On Friday, Byju’s, the struggling edtech firm, informed its shareholders that the board intends to offer shares to dissenting shareholders who abstained from participating in its rights issue. This move aims to prevent additional dilution to their shareholding. 

The Financial Express has reviewed a copy of the letter that Ravendran Byju has written to investors. 

This development comes as the company has successfully garnered more than 50% of the required votes to expand the authorised share capital, clearing the path for its $200 million rights issue. 

“Despite the animosity shown by some of the investors in pursuing uncalled for legal actions, we continue to show good faith towards all our shareholders and would like all of you to be part of our turnaround story,”Byju Raveendran, founder and CEO, Byju’s, said in a letter to investors.

Now the company is able to issue fresh shares to new investors after securing a majority vote for its proposal to increase authorised share capital, it expects to allow the company in raising the $200 million through a rights issue at a 99% reduction from its highest valuation of $22 billion achieved in 2022, as per media reports. 

In the letter, Raveendran said that there is significant interest from third parties but will continue to prioritise the existing shareholders by extending this offer. “I hope you will see the value in continuing with Byju’s in the same spirit with which you first joined our journey. I look forward to your response and to our continued partnership to transform the global educational landscape,” he underlined. 

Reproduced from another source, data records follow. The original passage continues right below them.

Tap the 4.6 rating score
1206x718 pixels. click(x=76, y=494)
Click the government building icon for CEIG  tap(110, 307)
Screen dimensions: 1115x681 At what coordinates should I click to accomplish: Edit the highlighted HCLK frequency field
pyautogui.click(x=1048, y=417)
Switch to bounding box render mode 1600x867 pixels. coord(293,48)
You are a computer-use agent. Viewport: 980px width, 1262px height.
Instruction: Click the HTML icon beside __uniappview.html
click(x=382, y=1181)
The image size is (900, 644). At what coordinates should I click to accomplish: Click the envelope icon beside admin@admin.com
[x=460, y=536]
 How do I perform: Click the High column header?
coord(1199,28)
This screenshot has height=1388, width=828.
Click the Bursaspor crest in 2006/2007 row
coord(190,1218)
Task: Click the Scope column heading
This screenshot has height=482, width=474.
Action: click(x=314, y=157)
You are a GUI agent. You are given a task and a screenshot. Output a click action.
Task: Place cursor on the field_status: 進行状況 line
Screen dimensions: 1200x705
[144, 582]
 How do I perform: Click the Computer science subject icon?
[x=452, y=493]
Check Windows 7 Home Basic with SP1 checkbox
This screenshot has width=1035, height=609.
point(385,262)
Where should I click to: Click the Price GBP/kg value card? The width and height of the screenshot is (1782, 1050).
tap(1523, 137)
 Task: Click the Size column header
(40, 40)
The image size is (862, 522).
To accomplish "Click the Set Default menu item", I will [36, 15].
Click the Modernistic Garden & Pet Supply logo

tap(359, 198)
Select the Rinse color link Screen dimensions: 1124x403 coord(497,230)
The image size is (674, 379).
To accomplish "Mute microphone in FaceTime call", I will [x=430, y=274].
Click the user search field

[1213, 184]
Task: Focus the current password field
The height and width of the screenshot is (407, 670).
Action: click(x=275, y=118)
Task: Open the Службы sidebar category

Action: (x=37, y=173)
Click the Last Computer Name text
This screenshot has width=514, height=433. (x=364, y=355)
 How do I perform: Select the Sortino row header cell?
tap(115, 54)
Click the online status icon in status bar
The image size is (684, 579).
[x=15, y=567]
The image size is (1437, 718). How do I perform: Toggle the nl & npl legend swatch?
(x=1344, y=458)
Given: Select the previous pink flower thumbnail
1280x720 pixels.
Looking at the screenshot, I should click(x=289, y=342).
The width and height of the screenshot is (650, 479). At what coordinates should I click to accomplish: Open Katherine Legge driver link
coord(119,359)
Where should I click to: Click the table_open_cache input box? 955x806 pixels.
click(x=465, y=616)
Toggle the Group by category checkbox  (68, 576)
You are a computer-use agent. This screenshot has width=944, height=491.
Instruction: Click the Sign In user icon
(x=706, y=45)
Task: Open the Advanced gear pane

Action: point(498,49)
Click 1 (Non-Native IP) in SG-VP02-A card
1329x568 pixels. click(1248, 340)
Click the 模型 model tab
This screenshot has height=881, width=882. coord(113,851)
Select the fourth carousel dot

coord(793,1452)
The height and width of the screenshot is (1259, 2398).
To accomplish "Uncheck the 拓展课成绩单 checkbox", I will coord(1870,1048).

Current investors of Think & Learn, the parent company of Byju’s, spearheaded by Prosus, took action in the National Company Law Tribunal (NCLT) Bengaluru to halt a planned extraordinary general meeting (EGM) and prevent the rights issue, fearing significant losses to their investments last month. Prosus, along with other stakeholders such as General Atlantic and Peak XV, voted to oust Byju Raveendran and his family from Byju’s board during the EGM. This decision was part of a strategic move to address governance, financial mismanagement, compliance issues, and leadership changes within the company.

Nevertheless, the debt-ridden edtech startup made progress in resolving its liquidity concerns as the NCLT declined to halt the EGM aimed at increasing the authorized share capital, thereby enabling the $200 million rights issue to proceed. The NCLT has scheduled a hearing for April 4th.

Investors argued that they were denied access to essential documents necessary to make informed voting decisions at the EGM and alleged that not all shareholders received proper notice as mandated by law. However, Byju’s countered these claims by asserting that investors were indeed given an opportunity for document inspection, and the EGM notice was duly distributed to all shareholders, as per media reports.